Impact

|Program Statistics|Research|USN Map Project|Student Learning|Strong Partner Schools|Impact on Engineers|

Program Statistics

We incorporated on January 29, 2007. Since then:

  • We have trained 209 volunteering professional engineers, undergraduate and graduate students. 54% of our volunteers return to teach with us again.
  • Our volunteering instructors have conducted 132 multi-session courses (17,391 student-hours and 1560 parent-hours of instruction). 36 of these courses were Family Science Courses. 
  • Our courses have reached more than 4100 under-served children and their parents in Los Angeles, East Palo Alto and Salinas.

Click on the graph below to see what we have been upto in 2009.

Click here for a sketch of all our activities and projects from 2008.

Research

Robyn Hightower, a market researcher has volunteered her time and expertise to help us understand what obstacles parents face to participating in our Family Science Courses, how we can address these issues to increase participation from families that are new to us and to identify and address their needs.

Fall 2008

We administered a parent survey to ~400 parents at 7 LAUSD schools at Back to School Night. Here are some results from Robyn's analysis of the data.
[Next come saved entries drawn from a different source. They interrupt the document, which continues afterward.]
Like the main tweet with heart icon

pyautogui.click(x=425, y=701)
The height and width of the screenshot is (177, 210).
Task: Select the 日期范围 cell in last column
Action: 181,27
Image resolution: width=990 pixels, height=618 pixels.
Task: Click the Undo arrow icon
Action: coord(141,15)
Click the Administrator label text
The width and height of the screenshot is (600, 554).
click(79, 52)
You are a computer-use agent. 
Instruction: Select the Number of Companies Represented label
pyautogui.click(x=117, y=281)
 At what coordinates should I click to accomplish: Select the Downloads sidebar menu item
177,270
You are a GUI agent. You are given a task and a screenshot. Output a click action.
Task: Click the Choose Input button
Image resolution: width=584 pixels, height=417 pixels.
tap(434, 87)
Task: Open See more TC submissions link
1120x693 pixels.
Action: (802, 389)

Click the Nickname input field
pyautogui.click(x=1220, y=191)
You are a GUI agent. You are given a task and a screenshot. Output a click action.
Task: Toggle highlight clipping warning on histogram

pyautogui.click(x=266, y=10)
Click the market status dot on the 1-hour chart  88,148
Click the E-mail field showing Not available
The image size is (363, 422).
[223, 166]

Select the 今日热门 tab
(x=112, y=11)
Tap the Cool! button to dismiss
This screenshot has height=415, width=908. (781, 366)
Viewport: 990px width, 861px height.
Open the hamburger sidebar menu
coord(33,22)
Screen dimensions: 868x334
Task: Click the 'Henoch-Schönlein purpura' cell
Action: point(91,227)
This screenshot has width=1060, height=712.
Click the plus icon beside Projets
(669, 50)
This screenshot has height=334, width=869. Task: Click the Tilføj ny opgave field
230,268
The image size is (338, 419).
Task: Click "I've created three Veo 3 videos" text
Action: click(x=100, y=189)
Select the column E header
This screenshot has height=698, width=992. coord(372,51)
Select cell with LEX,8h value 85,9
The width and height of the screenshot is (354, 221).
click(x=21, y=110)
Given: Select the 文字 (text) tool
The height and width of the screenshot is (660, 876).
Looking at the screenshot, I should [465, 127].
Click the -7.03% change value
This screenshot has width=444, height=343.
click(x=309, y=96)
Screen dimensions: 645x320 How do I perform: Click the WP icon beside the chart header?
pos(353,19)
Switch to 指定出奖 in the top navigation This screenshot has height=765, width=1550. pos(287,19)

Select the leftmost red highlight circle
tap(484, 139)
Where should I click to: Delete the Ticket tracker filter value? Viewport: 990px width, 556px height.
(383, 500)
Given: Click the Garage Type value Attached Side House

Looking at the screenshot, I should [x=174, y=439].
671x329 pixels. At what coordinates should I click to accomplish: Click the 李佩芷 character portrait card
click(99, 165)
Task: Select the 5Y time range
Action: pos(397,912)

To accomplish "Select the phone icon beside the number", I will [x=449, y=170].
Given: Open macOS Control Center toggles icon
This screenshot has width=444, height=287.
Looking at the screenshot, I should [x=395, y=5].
Parent Demographics By School

Parent Demographics

Parent Attitudes By School

Spring 2009

Robyn developed and conducted a teacher survey to identify which schools would provide the support needed to sustain a long-term Iridescent Family Science Program. You can view the survey here and some of the findings in the report below.

Parent and Teacher Interest in Iridescent

Fall 2009

We sampled 943 parents from 14 partner schools in South Los Angeles. The goal of the survey was to inform decisions on whether Iridescent should develop an online Parent Social Networking Site, what features to incorporate on that site and what resources to develop that would help parents engage their children in science after the courses. The survey also had some questions determining interest in co-investing and the Parent Leadership Program.

Parents' Needs Assessment Survey

Urban School Needs Map Project: Data-driven resource allocation

Our goal is to streamline our effort and resource allocation methods to ensure cost-efficient, long-term impact.

We are partnering with an information visualization research group, Density Design and Dr. Marco Fattore (Dept. of Statistics, Bicocca University) to use a combination of existing data (zip code income, education and crime and school API and crime) and gathered survey data (measuring teacher and parent commitment) to determine which schools would be suitable long-term Iridescent partners. This data is represented in an interactive Urban School Needs Map that will help not only Iridescent, but other urban education providers and funders as well to allocate resources more efficiently. All data is taken from the CA department of education, Los Angeles School Police Departmentand Los Angeles Unified School District.

Visualization tool - Dust

A PROTOTYPE OF THE TOOL (CALLED "DUST") CAN BE ACCESSED HERE. 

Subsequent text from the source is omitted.